For the detection of fake/true reviews I have used the dataset provided by professor Rayana and Akoglu. This was a big win for me as I do not have to analyse and somewhat guess which reviews are fake and which are true. Yelp has their own way of finding fake reviews, but its closed source. It includes user, product info, ratings and the review itself. However I suppose I will only concentrate on the review features for now, as I do not have much time to focus on the rest. Fake reviews are labelled as -1 and true are labelled as 1. This dataset has around 300,000 reviews which is more that enough to get a reliable rating. The research paper that I am going to follow is titled “Fake Review Detection on Yelp”, done by students at Stanford. Although it does not have code for me to look at and learn, I suppose it would be fun to try and sort of implement it on my own.

Progress

I’ve only read the research paper for now, but I am expecting to complete this algorithm by this week. The way the research paper finds out which and fake/real is that they use neural networks.
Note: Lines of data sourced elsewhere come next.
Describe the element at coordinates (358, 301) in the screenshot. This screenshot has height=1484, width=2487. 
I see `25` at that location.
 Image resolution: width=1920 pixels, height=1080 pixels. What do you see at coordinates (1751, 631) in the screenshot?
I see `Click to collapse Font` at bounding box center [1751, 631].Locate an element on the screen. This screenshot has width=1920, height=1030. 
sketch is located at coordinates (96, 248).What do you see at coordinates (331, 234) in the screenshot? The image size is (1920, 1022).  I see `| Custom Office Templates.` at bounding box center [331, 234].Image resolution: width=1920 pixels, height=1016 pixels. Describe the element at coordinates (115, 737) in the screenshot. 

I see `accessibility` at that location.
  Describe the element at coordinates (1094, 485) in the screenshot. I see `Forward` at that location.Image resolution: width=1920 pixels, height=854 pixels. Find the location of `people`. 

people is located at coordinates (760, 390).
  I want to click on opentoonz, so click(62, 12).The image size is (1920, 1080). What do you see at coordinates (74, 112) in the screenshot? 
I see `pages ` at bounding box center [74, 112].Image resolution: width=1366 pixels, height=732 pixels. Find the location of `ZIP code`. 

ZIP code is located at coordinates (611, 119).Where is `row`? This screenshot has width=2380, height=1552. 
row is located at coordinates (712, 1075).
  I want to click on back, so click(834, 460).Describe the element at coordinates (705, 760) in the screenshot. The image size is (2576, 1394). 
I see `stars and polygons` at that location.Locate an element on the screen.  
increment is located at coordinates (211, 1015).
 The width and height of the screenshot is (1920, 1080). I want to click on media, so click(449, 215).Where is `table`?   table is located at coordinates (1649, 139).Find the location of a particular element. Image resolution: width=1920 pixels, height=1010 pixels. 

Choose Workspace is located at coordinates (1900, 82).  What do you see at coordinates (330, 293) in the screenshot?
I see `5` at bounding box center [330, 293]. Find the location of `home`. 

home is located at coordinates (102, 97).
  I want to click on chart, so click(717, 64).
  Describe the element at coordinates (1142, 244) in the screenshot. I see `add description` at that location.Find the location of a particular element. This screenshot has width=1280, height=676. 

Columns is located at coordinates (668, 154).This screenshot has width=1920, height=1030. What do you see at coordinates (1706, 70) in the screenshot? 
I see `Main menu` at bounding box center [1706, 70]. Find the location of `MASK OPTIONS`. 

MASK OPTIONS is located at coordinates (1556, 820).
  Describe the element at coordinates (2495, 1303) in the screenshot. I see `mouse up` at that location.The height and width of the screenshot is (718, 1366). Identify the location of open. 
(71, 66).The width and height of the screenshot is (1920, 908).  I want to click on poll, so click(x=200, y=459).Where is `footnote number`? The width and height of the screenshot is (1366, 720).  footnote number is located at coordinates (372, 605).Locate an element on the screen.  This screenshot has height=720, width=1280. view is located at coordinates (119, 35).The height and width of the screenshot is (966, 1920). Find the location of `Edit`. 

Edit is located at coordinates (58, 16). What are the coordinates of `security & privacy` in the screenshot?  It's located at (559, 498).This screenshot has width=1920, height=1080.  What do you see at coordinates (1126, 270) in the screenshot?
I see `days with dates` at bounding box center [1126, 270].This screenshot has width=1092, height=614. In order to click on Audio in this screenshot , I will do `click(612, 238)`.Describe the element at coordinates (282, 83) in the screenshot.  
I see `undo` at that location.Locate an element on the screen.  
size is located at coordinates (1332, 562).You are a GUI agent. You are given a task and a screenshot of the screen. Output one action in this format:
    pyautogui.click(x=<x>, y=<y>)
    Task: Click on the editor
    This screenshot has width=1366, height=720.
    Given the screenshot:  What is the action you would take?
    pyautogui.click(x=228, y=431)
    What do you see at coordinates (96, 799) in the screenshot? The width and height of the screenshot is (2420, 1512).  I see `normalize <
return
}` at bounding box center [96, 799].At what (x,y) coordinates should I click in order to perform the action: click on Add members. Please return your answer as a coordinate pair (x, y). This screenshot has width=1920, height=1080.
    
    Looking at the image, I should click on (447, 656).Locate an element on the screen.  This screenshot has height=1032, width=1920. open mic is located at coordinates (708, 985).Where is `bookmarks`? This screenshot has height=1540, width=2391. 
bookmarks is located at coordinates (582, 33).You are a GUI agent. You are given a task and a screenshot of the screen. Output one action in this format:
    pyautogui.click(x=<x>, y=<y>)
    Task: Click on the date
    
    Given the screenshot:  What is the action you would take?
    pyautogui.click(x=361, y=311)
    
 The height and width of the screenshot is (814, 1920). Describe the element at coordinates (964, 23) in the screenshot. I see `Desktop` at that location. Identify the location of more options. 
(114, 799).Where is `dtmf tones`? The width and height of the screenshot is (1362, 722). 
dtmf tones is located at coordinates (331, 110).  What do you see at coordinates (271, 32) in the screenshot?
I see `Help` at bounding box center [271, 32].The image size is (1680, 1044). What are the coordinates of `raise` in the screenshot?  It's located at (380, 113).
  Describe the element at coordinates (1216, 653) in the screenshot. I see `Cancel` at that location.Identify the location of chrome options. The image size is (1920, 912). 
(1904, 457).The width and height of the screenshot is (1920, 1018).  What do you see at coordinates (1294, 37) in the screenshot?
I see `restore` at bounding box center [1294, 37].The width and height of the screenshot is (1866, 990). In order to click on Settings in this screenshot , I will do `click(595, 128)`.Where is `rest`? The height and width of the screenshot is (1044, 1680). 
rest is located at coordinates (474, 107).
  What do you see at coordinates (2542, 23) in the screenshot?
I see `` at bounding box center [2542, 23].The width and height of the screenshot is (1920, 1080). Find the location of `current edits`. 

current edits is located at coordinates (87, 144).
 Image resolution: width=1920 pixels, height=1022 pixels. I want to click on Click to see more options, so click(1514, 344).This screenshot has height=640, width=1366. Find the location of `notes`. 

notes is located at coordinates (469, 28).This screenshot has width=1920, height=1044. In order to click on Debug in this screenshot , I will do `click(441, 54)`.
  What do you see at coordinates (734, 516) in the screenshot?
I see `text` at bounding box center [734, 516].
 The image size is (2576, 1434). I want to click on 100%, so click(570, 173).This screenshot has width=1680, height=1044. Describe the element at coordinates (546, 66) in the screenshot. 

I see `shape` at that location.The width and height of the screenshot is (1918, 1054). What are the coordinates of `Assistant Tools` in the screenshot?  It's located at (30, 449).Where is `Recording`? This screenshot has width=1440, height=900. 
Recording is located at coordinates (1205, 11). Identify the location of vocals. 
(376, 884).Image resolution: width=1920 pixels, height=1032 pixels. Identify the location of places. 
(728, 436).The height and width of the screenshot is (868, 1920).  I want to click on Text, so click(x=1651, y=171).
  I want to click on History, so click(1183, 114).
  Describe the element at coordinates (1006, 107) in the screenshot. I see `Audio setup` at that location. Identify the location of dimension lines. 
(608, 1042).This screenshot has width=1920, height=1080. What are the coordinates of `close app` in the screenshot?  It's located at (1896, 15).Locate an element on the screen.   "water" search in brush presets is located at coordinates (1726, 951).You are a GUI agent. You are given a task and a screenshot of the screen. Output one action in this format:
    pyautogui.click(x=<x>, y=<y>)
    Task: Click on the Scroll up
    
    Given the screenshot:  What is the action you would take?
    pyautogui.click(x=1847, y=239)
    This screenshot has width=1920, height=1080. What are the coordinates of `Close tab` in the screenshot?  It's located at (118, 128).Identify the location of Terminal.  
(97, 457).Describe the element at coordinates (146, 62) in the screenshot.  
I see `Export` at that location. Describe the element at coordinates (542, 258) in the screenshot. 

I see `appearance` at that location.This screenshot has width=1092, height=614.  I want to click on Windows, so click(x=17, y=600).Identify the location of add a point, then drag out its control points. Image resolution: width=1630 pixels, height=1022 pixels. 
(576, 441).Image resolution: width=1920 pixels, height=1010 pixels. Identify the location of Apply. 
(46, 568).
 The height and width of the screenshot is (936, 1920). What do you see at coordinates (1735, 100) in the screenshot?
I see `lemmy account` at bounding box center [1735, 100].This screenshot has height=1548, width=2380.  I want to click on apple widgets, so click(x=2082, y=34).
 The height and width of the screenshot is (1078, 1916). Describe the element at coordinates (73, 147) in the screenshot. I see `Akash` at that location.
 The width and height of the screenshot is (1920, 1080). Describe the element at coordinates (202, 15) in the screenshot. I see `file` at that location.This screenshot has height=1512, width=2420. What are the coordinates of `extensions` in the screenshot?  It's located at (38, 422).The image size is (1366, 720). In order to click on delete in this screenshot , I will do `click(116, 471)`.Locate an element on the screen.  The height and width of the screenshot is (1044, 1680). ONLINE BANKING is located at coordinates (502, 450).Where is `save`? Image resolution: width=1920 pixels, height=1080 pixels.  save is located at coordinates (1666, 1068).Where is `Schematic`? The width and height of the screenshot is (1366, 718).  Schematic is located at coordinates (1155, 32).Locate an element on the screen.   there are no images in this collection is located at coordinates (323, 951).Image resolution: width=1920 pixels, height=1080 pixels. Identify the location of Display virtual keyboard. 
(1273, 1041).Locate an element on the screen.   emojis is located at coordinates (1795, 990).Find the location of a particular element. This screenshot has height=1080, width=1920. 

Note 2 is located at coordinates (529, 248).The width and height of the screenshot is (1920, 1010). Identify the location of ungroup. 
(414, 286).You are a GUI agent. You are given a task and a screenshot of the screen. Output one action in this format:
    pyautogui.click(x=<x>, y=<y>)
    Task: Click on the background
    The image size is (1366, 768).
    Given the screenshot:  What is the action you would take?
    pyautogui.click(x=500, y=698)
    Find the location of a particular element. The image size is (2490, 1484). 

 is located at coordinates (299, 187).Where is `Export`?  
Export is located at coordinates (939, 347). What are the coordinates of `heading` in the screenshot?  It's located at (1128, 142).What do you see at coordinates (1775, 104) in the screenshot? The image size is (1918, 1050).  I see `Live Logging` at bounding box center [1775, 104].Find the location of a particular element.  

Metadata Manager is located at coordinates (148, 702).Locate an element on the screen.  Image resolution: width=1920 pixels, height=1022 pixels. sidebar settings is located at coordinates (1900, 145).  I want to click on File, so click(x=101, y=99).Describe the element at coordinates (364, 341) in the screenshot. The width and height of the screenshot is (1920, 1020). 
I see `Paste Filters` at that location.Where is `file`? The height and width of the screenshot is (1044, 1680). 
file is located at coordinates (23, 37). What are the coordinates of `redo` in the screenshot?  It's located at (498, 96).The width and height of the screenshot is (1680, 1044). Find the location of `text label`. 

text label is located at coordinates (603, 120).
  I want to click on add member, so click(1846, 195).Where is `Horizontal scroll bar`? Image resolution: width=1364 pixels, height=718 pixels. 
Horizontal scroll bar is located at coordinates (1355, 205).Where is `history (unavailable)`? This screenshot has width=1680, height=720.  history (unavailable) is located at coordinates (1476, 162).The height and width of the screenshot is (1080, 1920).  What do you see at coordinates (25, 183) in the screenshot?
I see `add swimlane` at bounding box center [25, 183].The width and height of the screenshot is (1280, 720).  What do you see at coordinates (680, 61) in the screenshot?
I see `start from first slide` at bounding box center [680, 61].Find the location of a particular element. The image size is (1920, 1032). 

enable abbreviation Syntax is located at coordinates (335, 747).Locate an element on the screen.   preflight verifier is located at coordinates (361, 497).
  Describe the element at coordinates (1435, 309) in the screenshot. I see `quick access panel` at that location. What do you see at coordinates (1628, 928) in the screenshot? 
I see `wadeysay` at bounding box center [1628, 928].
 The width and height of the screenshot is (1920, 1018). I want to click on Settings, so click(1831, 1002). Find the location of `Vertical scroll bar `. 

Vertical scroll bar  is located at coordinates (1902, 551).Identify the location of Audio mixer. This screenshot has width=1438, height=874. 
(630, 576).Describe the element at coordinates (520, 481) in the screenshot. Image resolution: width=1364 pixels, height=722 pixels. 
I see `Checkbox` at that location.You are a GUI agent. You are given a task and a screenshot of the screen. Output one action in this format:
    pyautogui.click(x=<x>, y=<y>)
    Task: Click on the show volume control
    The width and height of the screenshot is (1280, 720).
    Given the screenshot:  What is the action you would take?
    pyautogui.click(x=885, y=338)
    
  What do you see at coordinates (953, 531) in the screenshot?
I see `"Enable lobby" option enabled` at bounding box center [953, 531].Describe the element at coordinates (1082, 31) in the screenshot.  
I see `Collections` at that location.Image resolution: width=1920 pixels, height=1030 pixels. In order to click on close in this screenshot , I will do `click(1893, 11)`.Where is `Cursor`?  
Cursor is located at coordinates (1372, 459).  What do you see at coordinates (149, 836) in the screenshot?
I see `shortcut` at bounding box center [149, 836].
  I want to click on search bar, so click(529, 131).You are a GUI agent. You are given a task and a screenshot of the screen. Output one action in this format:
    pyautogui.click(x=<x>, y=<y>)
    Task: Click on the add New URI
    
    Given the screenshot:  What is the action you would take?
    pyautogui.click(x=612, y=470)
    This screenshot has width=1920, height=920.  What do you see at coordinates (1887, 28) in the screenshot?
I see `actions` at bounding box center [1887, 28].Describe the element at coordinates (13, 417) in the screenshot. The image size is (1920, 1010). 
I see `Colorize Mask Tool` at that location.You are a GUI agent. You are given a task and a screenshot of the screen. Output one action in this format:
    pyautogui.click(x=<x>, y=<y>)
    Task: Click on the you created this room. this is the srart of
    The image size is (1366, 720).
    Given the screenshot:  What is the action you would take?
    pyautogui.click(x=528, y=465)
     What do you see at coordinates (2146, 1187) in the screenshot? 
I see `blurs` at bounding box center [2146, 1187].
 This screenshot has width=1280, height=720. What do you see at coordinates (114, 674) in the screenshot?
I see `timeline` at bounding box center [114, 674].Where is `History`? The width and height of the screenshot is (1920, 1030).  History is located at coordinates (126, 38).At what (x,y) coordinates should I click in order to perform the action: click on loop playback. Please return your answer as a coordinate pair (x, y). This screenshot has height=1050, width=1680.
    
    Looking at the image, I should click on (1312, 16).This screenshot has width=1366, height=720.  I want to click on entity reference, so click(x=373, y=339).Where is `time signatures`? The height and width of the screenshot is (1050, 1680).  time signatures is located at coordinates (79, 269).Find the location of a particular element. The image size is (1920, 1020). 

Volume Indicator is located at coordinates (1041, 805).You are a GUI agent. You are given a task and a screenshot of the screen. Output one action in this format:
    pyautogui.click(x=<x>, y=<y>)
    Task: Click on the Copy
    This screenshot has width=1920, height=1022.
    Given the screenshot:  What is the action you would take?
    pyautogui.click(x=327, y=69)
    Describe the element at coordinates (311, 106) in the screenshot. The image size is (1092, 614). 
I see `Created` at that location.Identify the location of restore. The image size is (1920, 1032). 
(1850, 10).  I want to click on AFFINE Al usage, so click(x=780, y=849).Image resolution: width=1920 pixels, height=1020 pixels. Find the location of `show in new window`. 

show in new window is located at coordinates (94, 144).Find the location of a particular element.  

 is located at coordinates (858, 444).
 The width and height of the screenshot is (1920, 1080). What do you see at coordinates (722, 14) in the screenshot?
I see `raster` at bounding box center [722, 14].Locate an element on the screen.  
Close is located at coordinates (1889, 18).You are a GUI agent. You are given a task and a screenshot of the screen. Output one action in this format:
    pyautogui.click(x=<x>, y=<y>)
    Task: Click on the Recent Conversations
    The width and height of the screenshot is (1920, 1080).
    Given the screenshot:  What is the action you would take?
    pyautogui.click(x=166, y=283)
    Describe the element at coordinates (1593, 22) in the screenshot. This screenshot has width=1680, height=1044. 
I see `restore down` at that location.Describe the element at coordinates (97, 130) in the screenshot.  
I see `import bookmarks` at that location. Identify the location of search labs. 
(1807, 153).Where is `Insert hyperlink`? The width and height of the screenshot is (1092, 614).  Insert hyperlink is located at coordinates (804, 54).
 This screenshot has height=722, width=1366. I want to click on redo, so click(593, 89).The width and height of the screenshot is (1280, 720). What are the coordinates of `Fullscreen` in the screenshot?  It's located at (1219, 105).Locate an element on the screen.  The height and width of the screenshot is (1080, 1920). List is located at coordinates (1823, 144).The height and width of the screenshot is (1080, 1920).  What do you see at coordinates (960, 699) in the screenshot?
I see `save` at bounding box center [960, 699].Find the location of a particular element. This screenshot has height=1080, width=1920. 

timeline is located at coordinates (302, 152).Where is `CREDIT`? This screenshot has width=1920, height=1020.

However there is one bump that I have run into, which is Linear Discriminant Analysis, which is something new. From what I understand, it is a way to reduce dimensions in a graph to its lowest possible form, while not losing much information. The use for this is for choosing uni and bigrams from the reviews. More research needs to be done, as I also do not know why bi and unigrams are used for in NLP exactly.Although there is one more way which is to just take the top 100 unigram and bigram words, although easier, it leads to a poorer performance.

Perhaps if the use of uni and bi grams is for the AI to learn the context of the word, then I suppose word embedding would be a better choice.

End

Ok that’s all for now, see you in the next blog post!